Gate News message, April 28 — Following Kevin Noh's nomination hearing, market expectations for his potential future direction at the Federal Reserve have diverged sharply, according to a new CNBC survey of 26 economists, strategists, and analysts.
Only 50% of respondents believe Noh can maintain strong policy independence, while 46% view his independence as limited or lacking. However, this represents a 13 percentage point increase from the previous month, suggesting his hearing testimony has somewhat eased market concerns. Regarding policy outlook, 58% of respondents characterize Noh as dovish, expecting him to favor rate cuts, while 65% simultaneously believe he will adopt a hawkish stance on balance sheet reduction, accelerating the Fed's asset portfolio compression.

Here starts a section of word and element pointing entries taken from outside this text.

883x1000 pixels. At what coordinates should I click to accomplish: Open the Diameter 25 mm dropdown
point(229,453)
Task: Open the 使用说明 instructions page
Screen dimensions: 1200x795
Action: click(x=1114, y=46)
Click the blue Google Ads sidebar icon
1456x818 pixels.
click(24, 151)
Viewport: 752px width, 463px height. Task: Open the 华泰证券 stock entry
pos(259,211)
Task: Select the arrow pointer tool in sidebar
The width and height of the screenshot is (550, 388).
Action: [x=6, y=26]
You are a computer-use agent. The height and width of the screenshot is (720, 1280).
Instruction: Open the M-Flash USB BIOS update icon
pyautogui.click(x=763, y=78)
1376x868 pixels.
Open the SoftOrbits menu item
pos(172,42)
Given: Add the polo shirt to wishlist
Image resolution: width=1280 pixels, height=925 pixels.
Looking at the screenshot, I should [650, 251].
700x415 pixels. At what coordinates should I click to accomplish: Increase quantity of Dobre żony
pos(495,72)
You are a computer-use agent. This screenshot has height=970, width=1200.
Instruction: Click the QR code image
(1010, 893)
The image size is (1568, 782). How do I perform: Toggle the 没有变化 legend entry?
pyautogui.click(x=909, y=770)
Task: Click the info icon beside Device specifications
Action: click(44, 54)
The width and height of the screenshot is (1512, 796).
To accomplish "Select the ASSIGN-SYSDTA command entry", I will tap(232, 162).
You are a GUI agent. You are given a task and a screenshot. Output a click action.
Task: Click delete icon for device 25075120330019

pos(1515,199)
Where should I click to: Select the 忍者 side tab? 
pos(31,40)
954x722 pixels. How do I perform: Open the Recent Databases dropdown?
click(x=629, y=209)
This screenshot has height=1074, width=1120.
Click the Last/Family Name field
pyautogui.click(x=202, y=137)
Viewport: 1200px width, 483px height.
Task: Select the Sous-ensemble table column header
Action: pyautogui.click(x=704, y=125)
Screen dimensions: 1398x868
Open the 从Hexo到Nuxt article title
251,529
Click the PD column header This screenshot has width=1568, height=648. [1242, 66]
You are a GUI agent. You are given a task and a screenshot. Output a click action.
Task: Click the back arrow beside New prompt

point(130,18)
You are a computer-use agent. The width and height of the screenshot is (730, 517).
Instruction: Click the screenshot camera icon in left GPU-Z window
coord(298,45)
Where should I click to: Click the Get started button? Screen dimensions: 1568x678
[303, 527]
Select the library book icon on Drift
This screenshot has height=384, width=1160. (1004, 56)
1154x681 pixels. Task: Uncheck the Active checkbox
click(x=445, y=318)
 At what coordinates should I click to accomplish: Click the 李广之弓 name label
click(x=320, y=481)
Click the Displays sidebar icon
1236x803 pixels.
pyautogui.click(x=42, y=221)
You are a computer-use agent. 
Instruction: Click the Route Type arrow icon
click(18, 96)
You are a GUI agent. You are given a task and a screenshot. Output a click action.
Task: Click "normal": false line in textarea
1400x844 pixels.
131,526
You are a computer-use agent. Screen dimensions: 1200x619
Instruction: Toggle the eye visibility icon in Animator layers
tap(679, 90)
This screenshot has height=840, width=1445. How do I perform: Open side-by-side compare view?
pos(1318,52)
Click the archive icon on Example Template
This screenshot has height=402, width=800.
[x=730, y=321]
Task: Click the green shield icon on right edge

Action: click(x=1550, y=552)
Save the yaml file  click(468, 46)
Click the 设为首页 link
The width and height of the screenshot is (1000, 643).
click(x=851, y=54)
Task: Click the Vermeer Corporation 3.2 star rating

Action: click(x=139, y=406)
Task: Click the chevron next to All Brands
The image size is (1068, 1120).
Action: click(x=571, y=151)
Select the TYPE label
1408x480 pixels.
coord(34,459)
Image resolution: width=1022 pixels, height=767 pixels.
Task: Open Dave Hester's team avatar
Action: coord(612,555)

Market participants are particularly focused on Noh's prior comments about "coordinating asset and liability management between the Treasury and the Federal Reserve." Analysts warn this could undermine the fiscal-monetary policy separation framework established in 1951, potentially eroding the Fed's long-standing independence foundation.
Regarding the Fed's current $6.7 trillion asset base, 41% of respondents expect balance sheet reduction of approximately $800 billion in Noh's first year, though 46% believe such measures would be difficult to implement in the near term. Additionally, on AI's impact on inflation and productivity, while Noh advocates for preemptive policy adjustments rather than waiting for data confirmation, 81% of surveyed experts contend the Fed should remain grounded in actual economic data; AI's potential long-term deflationary effects are insufficient to justify a rapid pivot to loose policy in the near term.